Using the information
1 > Using the passage below on the spider genus Padillothorax, explain in one to three sentences why Prószyński's 2017 recognition of the genus was not valid.
2 > According to the Padillothorax passage below, who synonymized Padillothorax with Stagetillus, and in what year?
3 > Please carry on the passage about the jumping spider genus Padillothorax, picking up right after its final sentence.

Text excerpt

Padillothorax is a genus of southeastern Asian jumping spiders first described by Eugène Simon in 1901.

==Taxonomy==
First described by Eugène Simon in 1901, Padillothorax was synonymized with Stagetillus by Jerzy Prószyński in 1987. Stagetillus was placed in the tribe Baviini, part of the Salticoida clade of the subfamily Salticinae by Wayne Maddison in 2015, on the basis of molecular phylogenetic evidence, although only a single unidentified species of Stagetillus from Selangor was included in the analysis. In 2017, Prószyński recognized the genus again, but did not include the type species, Padillothorax semiostrinus, so his action was not valid under the International Code of Zoological Nomenclature. He included this species in 2018, thus successfully reviving the genus. He also transferred a species included in Padillothorax by Reimoser in 1927 to a new genus Padillothorus, leaving two species in Padillothorax.

Information shown
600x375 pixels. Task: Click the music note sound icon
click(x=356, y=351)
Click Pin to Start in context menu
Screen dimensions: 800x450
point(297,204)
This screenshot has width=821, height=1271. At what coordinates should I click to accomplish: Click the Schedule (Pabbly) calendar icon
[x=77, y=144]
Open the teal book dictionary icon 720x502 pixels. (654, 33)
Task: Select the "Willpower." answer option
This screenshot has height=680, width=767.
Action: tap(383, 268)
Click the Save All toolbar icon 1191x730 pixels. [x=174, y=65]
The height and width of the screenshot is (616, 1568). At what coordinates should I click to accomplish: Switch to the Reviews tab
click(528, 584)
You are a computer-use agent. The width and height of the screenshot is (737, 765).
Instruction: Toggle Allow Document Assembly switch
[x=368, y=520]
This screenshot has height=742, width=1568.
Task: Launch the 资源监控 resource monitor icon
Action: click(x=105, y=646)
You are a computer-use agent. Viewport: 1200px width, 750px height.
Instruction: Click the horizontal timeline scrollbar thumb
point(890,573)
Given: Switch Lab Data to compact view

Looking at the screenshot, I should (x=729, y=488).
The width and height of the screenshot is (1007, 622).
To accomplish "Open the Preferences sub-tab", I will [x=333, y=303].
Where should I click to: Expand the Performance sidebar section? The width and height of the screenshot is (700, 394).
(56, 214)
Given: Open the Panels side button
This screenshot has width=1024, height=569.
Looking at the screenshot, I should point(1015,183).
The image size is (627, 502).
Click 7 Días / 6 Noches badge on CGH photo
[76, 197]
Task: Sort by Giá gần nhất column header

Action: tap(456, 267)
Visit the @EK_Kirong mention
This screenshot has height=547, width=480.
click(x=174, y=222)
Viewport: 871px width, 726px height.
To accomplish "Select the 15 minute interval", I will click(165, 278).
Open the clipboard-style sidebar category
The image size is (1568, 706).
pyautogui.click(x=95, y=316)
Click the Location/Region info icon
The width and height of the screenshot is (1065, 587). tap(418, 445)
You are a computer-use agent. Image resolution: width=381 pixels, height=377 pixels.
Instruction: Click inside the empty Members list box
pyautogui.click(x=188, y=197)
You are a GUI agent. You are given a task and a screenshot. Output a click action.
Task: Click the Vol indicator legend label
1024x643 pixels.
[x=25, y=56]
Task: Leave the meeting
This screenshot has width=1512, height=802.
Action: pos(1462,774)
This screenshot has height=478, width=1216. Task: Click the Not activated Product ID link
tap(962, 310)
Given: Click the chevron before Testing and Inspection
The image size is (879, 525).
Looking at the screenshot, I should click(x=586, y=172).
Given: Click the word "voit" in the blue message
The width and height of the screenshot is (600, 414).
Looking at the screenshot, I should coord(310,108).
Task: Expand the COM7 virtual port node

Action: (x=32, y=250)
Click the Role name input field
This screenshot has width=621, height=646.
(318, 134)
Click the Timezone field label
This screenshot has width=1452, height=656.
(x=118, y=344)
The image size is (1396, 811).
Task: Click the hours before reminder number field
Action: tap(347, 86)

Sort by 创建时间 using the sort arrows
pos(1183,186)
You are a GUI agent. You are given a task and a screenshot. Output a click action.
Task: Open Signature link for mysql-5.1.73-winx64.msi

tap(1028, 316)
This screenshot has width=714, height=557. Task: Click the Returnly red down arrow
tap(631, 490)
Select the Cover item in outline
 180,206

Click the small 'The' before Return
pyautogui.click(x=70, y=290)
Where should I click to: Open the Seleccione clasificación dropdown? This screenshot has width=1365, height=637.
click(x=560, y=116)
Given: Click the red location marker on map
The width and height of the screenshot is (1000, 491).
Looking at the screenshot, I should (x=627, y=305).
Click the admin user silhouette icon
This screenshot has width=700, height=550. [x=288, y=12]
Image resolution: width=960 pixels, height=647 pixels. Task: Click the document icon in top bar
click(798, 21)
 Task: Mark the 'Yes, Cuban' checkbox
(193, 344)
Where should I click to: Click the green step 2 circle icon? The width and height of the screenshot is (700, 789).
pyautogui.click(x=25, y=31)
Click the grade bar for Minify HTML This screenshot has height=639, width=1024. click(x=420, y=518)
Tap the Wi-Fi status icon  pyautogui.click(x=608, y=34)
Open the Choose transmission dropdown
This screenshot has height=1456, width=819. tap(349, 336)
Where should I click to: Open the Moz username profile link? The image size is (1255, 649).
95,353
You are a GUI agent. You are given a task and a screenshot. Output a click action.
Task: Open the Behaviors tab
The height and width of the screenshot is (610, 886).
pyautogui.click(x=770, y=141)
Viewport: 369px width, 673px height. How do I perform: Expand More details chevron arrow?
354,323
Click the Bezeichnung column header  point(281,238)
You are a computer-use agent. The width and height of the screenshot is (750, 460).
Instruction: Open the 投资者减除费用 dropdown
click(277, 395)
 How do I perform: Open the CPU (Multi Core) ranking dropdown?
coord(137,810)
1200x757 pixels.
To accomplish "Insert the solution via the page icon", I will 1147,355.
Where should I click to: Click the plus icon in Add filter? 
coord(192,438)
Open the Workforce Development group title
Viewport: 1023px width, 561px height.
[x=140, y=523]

Answer list
1 > His 2017 recognition of Padillothorax did not include the genus's type species, Padillothorax semiostrinus. Because of that omission, the action was not valid under the International Code of Zoological Nomenclature. The genus was successfully revived only in 2018, when he included that species.

2 > Jerzy Prószyński, in 1987.

3 >
===Species===
As of January 2021, the World Spider Catalog accepted the following species:
- Padillothorax badut Maddison, 2020 – Malaysia (Borneo)
- Padillothorax casteti (Simon, 1900) – India
- Padillothorax exilis (Cao & Li, 2016) – China
- Padillothorax flavopunctus (Kanesharatnam & Benjamin, 2018) – Sri Lanka
- Padillothorax mulu Maddison, 2020 – Malaysia (Borneo)
- Padillothorax semiostrinus Simon, 1901 (type species) – Malaysia (peninsula), Singapore, Taiwan?